Winning Appliances has taken out the top spot as the best store for overall satisfaction in a CHOICE survey on the best and worst electronic retailers, while Appliances Online took out the best online store for overall satisfaction, for the second time.

CHOICE asked over 5,000 supporters about their experiences buying appliances in the past 12 months. For physical stores, participants were asked to rate product range, value for money, customer service, delivery and after-sales service. Questions for online were similar, with ease of use, payment options and returns processes added.

Winnings Appliances were praised for after sales service, product and brand ranges, delivery and customer services with Retravision, Betta and Bing Lee scoring almost as well as Winnings.

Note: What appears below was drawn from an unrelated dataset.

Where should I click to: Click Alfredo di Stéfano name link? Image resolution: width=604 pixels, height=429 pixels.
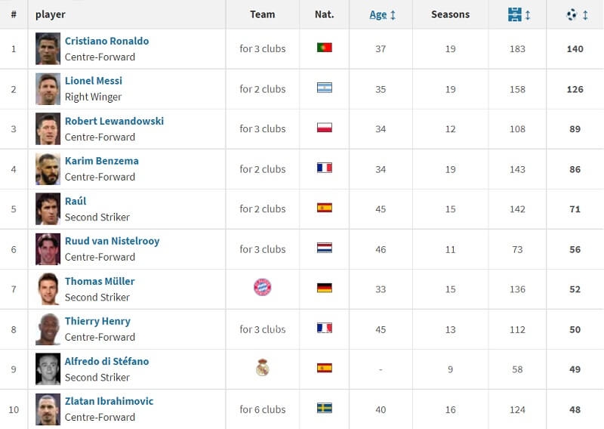point(106,361)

Worst store for overall satisfaction was Kmart with low scores for product range and customer service.

Best store for value for money was Retravision, followed by Winning Appliances, Betta, IKEA, Bing Lee, Costco, Kmart and The Good Guys. Worst store for value for money was David Jones, then Myer, Mitre 10, Harvey Norman, Officeworks and Bunnings.

Interestingly people often make a conscious decision to buy products at higher prices from some stores based on historical service, such as David Jones and Myer, even though their customer service scores are average. Some survey respondents commented that they usually only shop there during sales time to get better prices.

When it comes to the best and worst online stores, Appliances Online topped every category in the survey, while Dick Smith and Kogan were the worst. The halo effect marketers like to talk about from brand loyalty still means people are going to Dick Smith but getting disappointing results.

As for delivery, again Appliances Online received the most favourable responses for its delivery drivers, as well as being able to select a delivery window online. The worst online shops for delivery were The Good Guys, Harvey Norman, Bunnings, eBay, Catch, Kogan and Kmart. While Kmart, Kogan, Bunnings, eBay and Catch deliveries were slow, survey respondents usually pointed to Australia Post as the culprit in these cases.